第 4 条(戦略的ビットコイン準備金の設立)
戦略的ビットコイン準備金(Strategic Bitcoin Reserve)をビットコイン保管施設の分散型ネットワークとして位置付けた上で、その地理的分散化について述べられています。
(a) 米国全土に分散した安全なビットコイン保管施設の分散型ネットワークを設立し、政府のビットコイン保有をコールド ストレージするための戦略的ビットコイン準備金(Strategic Bitcoin Reserve)と総称する。
(b) 戦略的ビットコイン準備金は、政府のビットコイン保有に関連するビットコイン秘密鍵の生成、保管、および管理に使用される。
(d) 分散化
(d-1) 戦略的ビットコイン準備金の施設が米国全土に地理的に分散していることを確実にし、同時侵害のリスクを最小限に抑え、戦略的ビットコイン準備金の回復力を強化する。
(d-2) 包括的なリスク評価に基づき、地理的多様性、セキュリティ、およびアクセス可能性を優先して、(d-1) で説明されている施設の場所を選択する。
第 5 条(ビットコイン購入プログラム)
年間20万BTC以下を5年間、合計100万BTC購入する旨と、それらを最低20 年以上保有する旨を示した上で、その状況を年次公開報告書として公表する旨が述べられています。
(a) 概要
5 年間にわたり年間 200,000 ビットコイン以下を購入し、合計 1,000,000 ビットコインを取得する。

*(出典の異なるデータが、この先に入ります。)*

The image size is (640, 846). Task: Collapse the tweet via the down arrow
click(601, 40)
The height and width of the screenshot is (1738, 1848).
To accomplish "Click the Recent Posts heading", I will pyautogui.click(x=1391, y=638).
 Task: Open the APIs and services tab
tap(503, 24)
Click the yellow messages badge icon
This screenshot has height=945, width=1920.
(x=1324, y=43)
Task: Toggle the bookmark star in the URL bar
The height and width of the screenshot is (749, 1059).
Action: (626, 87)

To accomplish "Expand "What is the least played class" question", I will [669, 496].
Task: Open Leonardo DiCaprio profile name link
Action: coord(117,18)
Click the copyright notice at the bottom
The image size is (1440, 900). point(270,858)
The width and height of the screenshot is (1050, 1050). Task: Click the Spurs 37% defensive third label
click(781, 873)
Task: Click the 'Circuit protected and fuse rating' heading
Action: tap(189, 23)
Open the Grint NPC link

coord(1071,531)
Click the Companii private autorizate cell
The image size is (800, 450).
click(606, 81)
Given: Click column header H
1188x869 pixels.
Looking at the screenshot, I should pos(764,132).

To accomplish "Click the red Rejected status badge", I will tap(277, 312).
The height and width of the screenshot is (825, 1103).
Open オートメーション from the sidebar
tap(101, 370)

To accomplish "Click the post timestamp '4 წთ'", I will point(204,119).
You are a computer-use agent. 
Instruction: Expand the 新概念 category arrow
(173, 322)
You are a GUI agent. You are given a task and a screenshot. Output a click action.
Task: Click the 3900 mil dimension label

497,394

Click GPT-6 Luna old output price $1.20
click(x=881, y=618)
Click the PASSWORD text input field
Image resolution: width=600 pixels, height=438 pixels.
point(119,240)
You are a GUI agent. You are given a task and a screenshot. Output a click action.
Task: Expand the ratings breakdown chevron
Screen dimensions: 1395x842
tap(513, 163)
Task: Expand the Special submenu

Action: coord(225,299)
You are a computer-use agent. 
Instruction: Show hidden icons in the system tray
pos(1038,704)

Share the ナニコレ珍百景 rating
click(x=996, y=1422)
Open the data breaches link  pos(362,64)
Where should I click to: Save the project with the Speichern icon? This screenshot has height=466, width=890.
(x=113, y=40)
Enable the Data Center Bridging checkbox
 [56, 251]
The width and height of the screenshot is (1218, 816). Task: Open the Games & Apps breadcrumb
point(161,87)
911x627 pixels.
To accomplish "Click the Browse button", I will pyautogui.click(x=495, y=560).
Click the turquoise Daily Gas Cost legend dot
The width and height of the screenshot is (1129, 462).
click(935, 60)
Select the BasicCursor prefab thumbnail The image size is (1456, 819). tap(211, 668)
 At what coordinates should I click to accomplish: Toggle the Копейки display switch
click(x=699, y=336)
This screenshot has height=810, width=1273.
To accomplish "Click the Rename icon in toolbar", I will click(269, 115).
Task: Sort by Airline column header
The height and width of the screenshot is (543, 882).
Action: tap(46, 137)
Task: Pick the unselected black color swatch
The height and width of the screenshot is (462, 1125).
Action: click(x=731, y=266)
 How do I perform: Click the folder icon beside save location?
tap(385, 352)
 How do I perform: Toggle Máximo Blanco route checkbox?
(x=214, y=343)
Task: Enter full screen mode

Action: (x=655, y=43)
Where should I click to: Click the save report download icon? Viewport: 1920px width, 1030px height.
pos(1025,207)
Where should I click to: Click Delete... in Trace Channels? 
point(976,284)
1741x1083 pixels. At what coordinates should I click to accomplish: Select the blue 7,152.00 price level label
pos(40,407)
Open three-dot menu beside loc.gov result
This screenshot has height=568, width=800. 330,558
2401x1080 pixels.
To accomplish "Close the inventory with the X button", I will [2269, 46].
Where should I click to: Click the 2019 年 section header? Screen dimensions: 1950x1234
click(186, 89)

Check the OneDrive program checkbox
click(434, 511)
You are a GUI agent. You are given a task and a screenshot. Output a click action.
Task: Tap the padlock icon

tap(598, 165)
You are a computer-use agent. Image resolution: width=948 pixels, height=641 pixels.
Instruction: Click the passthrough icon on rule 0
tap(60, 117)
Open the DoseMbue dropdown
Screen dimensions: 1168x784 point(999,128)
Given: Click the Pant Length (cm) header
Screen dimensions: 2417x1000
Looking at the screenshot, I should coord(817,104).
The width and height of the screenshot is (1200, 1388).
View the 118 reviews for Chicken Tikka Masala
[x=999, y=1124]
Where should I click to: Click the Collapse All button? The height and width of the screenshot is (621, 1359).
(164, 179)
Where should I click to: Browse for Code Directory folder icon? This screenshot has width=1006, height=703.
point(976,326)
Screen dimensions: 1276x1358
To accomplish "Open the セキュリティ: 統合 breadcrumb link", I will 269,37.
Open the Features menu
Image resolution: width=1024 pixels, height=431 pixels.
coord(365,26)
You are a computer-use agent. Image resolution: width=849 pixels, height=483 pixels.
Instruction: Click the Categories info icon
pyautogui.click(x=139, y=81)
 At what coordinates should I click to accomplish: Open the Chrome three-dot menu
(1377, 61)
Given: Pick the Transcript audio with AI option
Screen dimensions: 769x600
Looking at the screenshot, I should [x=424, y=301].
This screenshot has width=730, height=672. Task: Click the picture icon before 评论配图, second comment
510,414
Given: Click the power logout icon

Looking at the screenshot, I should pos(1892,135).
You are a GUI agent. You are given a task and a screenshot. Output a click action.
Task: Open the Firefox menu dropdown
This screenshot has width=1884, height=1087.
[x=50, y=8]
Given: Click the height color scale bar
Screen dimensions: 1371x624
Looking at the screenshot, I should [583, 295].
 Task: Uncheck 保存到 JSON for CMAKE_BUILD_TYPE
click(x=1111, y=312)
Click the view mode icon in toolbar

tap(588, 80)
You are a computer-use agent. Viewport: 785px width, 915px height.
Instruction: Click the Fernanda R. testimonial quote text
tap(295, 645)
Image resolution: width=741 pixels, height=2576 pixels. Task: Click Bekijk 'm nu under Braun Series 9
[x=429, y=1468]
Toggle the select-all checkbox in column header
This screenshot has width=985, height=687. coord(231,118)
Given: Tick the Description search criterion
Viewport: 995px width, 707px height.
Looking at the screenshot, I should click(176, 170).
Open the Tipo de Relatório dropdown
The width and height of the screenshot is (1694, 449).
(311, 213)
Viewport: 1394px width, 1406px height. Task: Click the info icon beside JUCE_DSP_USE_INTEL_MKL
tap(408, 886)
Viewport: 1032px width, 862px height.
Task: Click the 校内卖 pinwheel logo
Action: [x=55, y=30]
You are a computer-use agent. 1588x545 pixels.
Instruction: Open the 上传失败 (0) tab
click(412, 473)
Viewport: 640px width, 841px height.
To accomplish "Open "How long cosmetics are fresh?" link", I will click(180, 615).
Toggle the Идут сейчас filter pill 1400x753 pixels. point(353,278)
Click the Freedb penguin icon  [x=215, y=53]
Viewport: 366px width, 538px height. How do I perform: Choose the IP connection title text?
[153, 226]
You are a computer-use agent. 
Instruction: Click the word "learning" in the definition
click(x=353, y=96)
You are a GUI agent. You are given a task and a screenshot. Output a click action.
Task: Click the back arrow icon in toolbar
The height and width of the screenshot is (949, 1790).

市場の混乱を最小限に抑えるために、透明性と戦略性をもって購入する。
取得したビットコインを、米国のために信託として保管する。
(b) デポジット
ビットコイン購入プログラムに基づいて購入されたすべてのビットコインは、戦略的ビットコイン準備金に預託される。
(c) 最低保有期間
戦略的ビットコイン準備金の長期的な安定性と安全性を確保するため、ビットコイン購入プログラムを通じて取得したすべてのビットコインを 20 年以上保有する。
(d) 公開報告書
20 年間にわたり毎年、ビットコイン購入プログラムの状況に関する年次公開報告書を公表する。
第 6 条(準備金証明システム)
四半期ベースのProof of Reserveとその四半期報告について述べられています。
戦略的ビットコイン準備金の管理における透明性と説明責任を確保するため、公開暗号認証の四半期での準備金証明(Proof of Reserve)システムを確立する。
戦略的ビットコイン準備金に関する四半期報告書を公表する。これには、戦略的ビットコイン準備金に関する保有総額、取引、および秘密鍵の証明された管理に関する詳細情報 (公開暗号認証:public cryptographic attestationを含む) が含まれる。
第10条(私有財産権の保護)
最後の条文では、Bitcoin保有者のセルフカストディ権などが言及されています。
秘密鍵の自己管理(maintain self-custody)能力がデジタル時代における金融主権、プライバシー、および個人の自由の原則の基本であることを認識し、個人のビットコインおよびその他のデジタル資産に対する完全な合法的管理を維持する権利を確認し、保護する。
今後も様子をみながら、少しずつ発信していければと思いますので、よろしくお願いします!